(Records from a collection)

--------

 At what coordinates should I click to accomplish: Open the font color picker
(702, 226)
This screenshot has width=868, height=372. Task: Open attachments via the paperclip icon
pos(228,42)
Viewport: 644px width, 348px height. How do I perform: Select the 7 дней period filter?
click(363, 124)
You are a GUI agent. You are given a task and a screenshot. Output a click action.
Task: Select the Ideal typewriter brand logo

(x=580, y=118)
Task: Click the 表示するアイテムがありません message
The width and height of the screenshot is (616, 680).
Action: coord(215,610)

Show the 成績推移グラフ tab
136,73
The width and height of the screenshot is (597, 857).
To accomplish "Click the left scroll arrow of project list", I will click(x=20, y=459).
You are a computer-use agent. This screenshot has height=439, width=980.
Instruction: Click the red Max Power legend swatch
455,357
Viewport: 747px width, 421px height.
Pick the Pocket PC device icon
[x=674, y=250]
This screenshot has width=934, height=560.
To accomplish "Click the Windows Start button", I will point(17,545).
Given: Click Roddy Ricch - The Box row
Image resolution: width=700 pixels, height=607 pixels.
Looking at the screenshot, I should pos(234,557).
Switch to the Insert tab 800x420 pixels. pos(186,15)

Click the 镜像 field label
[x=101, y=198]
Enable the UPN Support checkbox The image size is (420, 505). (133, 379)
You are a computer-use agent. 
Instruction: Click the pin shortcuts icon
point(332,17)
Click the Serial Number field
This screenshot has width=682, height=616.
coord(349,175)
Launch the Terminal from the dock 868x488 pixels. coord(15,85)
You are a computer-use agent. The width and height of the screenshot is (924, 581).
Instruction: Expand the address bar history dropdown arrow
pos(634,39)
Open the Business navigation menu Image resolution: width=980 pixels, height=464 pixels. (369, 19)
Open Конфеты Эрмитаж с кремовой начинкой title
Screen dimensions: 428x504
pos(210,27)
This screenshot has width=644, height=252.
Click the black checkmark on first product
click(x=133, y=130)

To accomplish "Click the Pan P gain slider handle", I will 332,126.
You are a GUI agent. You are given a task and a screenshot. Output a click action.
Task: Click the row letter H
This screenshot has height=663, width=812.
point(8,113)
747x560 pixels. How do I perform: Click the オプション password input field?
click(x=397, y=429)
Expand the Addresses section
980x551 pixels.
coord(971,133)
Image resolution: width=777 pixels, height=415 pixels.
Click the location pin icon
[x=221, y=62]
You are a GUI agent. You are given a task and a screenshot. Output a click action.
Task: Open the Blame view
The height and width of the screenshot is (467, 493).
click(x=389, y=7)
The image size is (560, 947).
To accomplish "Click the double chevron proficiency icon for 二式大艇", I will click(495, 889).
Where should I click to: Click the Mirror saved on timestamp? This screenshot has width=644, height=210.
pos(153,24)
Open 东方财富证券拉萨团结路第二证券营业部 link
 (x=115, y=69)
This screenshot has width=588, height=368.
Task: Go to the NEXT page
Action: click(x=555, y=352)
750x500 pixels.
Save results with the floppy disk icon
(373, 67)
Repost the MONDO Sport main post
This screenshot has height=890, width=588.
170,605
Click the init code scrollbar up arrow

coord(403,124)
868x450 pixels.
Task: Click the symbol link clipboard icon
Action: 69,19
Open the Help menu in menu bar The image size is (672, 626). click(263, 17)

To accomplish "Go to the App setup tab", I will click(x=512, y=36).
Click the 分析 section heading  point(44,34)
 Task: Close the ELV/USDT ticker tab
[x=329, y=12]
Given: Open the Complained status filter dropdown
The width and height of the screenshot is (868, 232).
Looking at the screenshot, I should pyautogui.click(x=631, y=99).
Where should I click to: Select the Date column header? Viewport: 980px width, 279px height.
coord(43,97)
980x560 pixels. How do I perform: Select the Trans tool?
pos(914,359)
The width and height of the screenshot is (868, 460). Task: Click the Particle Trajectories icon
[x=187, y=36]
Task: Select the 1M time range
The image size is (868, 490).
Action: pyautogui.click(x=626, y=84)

--------

:: What this task involves ::
Establish how many lines of the data above contain "computer". State that number and no more.

:: Answer box ::
3